Jorge de la Vega (1930–1971) was an Argentine painter, graphic artist, draftsman, singer, and songwriter.
Although de la Vega studied architecture in Buenos Aires for six years, he then became self-taught as a painter. From 1961 to 1965 he was a member of the art movement called Nueva Figuración. During his involvement in this movement, he became a member of the Otra Figuración group. In the final years of his career and life he wrote and sang popular protest songs which expressed his humorous view of the world. In addition to museums in Argentina, his works hang in the Phoenix Art Museum, the Museum of Modern Art in Rio de Janeiro, Brazil, and the Art Museum of the Americas at the OAS in Washington, DC.
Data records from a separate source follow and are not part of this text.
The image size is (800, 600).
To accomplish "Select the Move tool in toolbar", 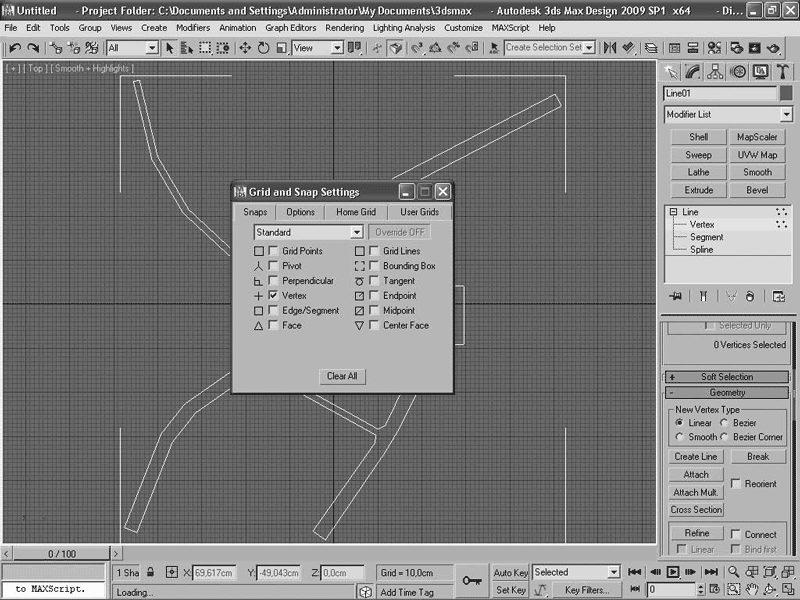I will (x=245, y=47).
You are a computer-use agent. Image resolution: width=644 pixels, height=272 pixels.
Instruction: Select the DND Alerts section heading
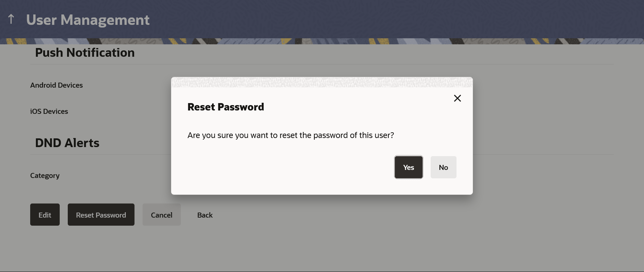(x=67, y=143)
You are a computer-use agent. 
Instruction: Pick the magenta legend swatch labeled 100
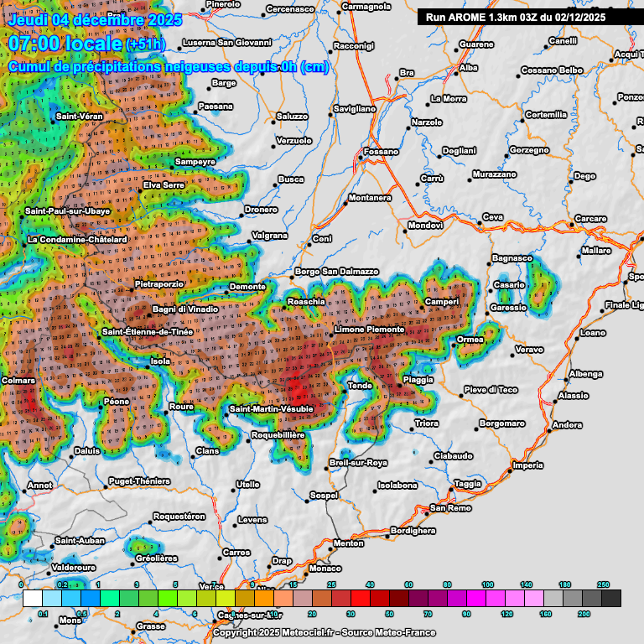pos(476,598)
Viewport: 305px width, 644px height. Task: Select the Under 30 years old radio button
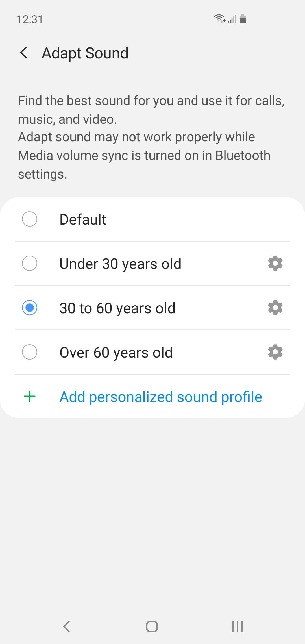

Jorge de la Vega was born in Buenos Aires, Argentina on March 27, 1930. From about 1948 to 1952 he studied architecture at the Universidad de Buenos Aires before quitting to pursue his true passion: art. He began creating his first art in the mid-1940s, and during the 1950s he created both representational and abstract geometric paintings. In 1961 he and three other Argentine artists created the Otra Figuración group which he worked with from 1961-1965. He traveled to Europe with this group where they were inspired to create a new form of art all their own. He later traveled to the United States on his own, and was greatly influenced by the Pop Art movement in New York City. During his time in the U.S., he also worked at Cornell University as a visiting professor/artist. Upon returning to Argentina he gave up the visual arts, and spent the last few years of his life as a popular singer/lyricist. He died in Buenos Aires on August 26, 1971.
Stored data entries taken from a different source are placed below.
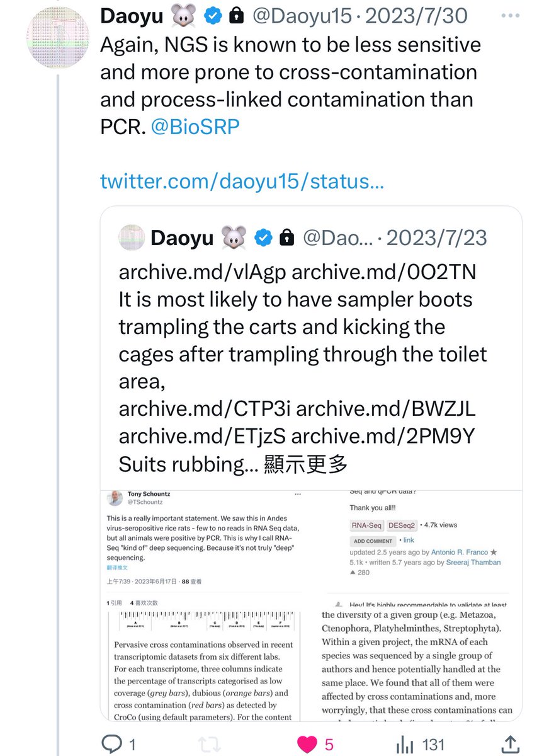This screenshot has height=756, width=549.
Task: Open Daoyu's profile avatar at top
Action: coord(58,37)
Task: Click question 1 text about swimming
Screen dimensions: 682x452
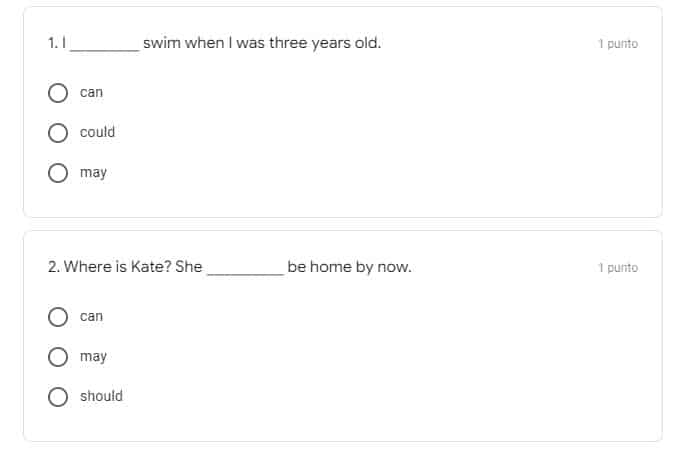Action: click(x=214, y=43)
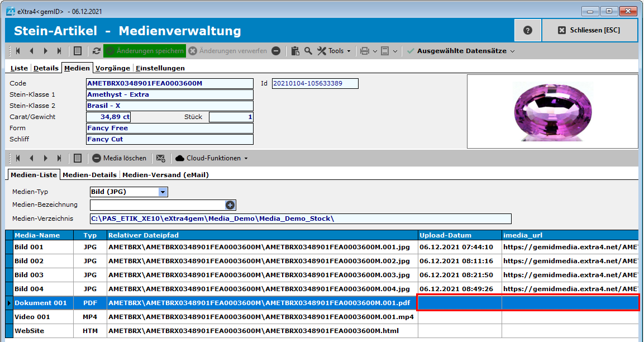The height and width of the screenshot is (342, 644).
Task: Expand the Ausgewählte Datensätze dropdown
Action: coord(461,51)
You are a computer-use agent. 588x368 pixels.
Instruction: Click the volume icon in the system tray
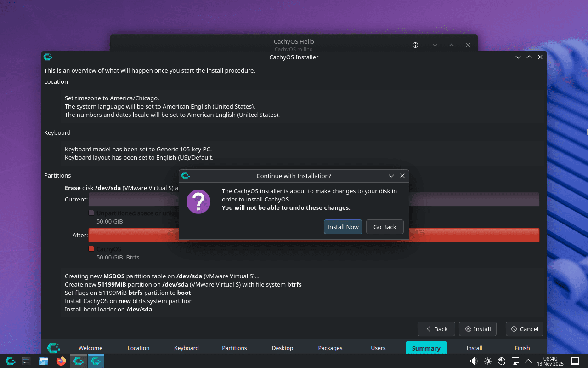(474, 361)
As an artist, de la Vega may be best described in this quote by his Otra Figuración colleague, Luis Felipe Noé, after de la Vega's death (as a farewell to his close friend):
Jorge was a painter, Jorge sang, Jorge was a lyricist of the absurd and of chaos. That chaos which almost swallowed him at some point in his life. But with much sense of humor, with a great desire for health, for clean air, he overcame it; he redefined himself, through his constant method of turning things around. He started by turning painting around, showing a freedom very few have had. If one does not do what one wants in painting, where will he do it? he told me once. Then he painted a world of twisted and turned—around persons: that of the apparent consumerist society. With his eyes of artist from an underdeveloped country he looked at the most developed country and x-rayed it cruelly. He then sang that things should be turned upside down. He died when he was becoming aware that what had to be overturned was much more than painting, much more than himself: the entire society.